Skip to content
Back to formatted view

Raw Message

Message-ID: <509B5B06.4050801@gmail.com>
Date: 2012-11-08T07:11:02Z
From: Lee Hachadoorian
Subject: Help Read File With Odd Characters

I have a large (105MB) data file, tab-delimited with a header. There are 
some odd characters at the beginning of the file that are preventing it 
from being read by R.

 > dfTemp = read.delim(filename)
Error in make.names(col.names, unique = TRUE) :
invalid multibyte string at '<ff><fe>m'

When I view the file with head, I see:

??muni_code parcel_id?

The file is too large to edit in a graphical text editor (gedit). I 
tried just dropping the header row with

sed '1 d' <old.txt >new.txt"

but then

 > dfTemp = read.delim(filename)
Error in read.table(file = file, header = header, sep = sep, quote = 
quote, :
empty beginning of file

I tried some other shenanigans with sed (with which I am not really 
experienced) but did not get a usable file.
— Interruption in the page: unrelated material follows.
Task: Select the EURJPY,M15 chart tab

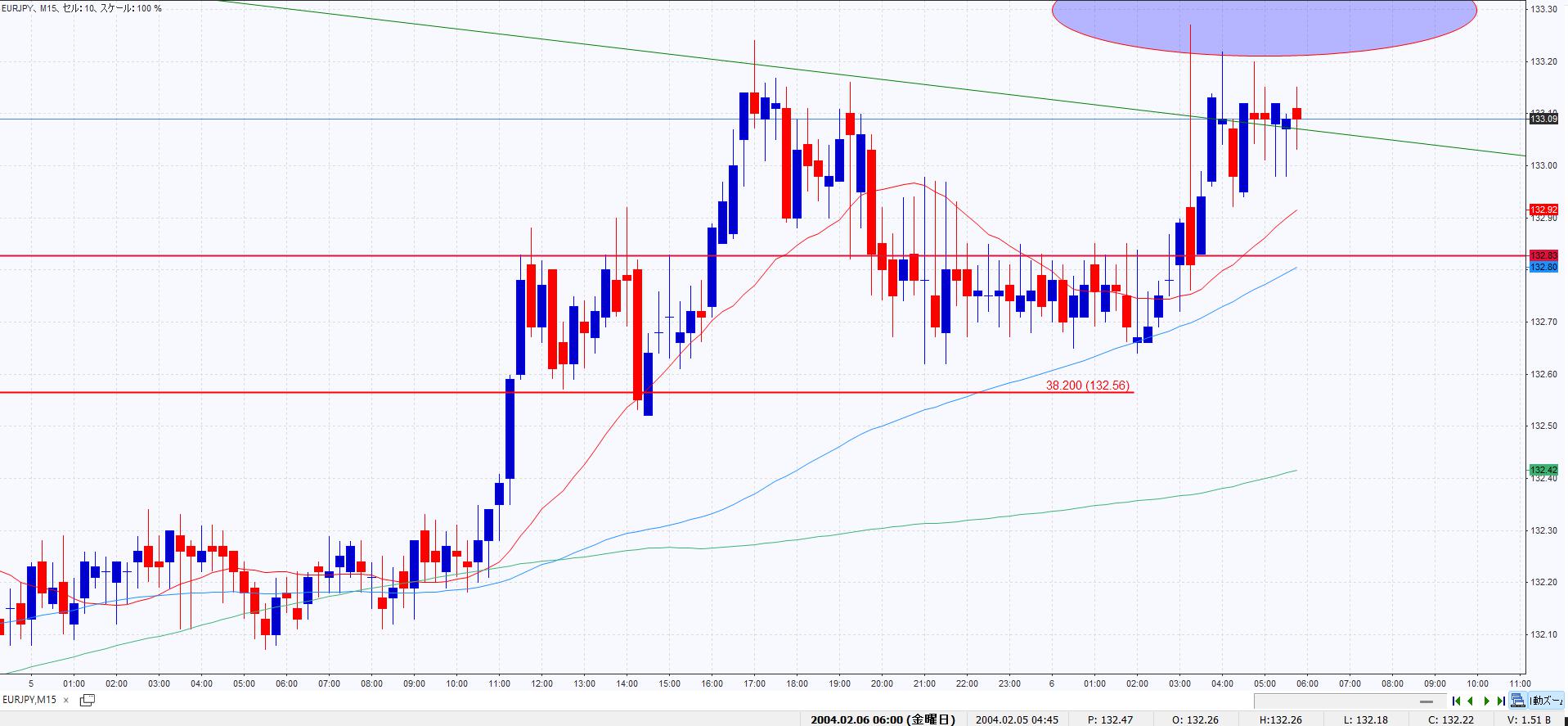Action: click(x=29, y=700)
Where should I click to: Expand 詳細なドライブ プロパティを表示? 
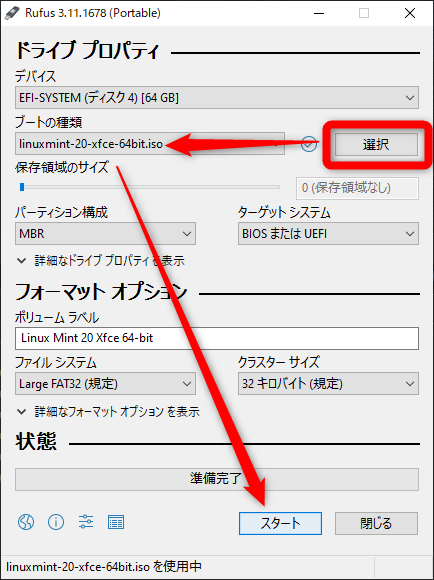pos(101,261)
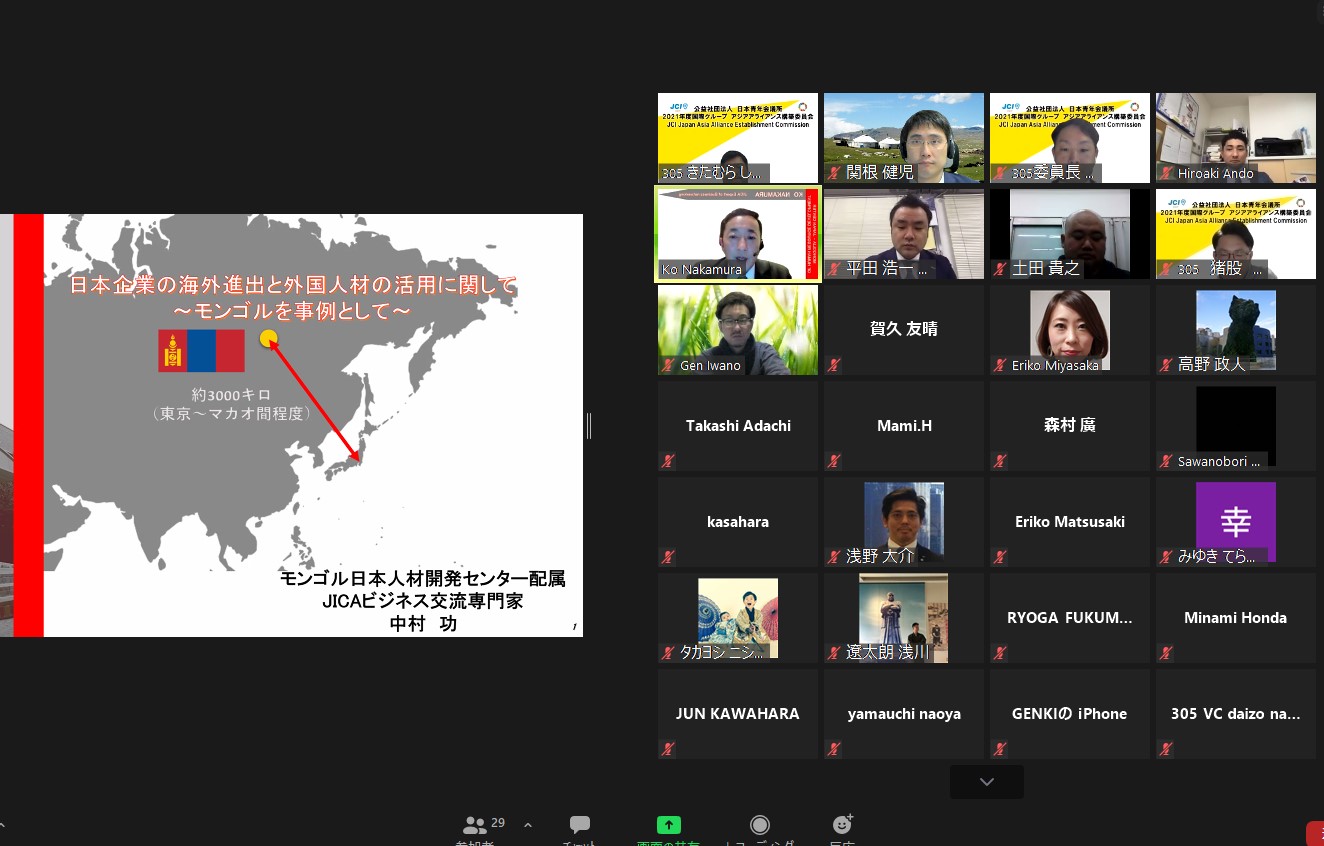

Does anyone have any ideas 
for how to (a) directly read this into R, skipping the offending line or 
characters, or (b) preprocess it so that I can read it into R?

Best,
--Lee

R version 2.14.1 (2011-12-22)
Platform: x86_64-pc-linux-gnu (64-bit)
Linux Mint 13

-- 
Lee Hachadoorian
Assistant Professor in Geography, Dartmouth College
http://freecity.commons.gc.cuny.edu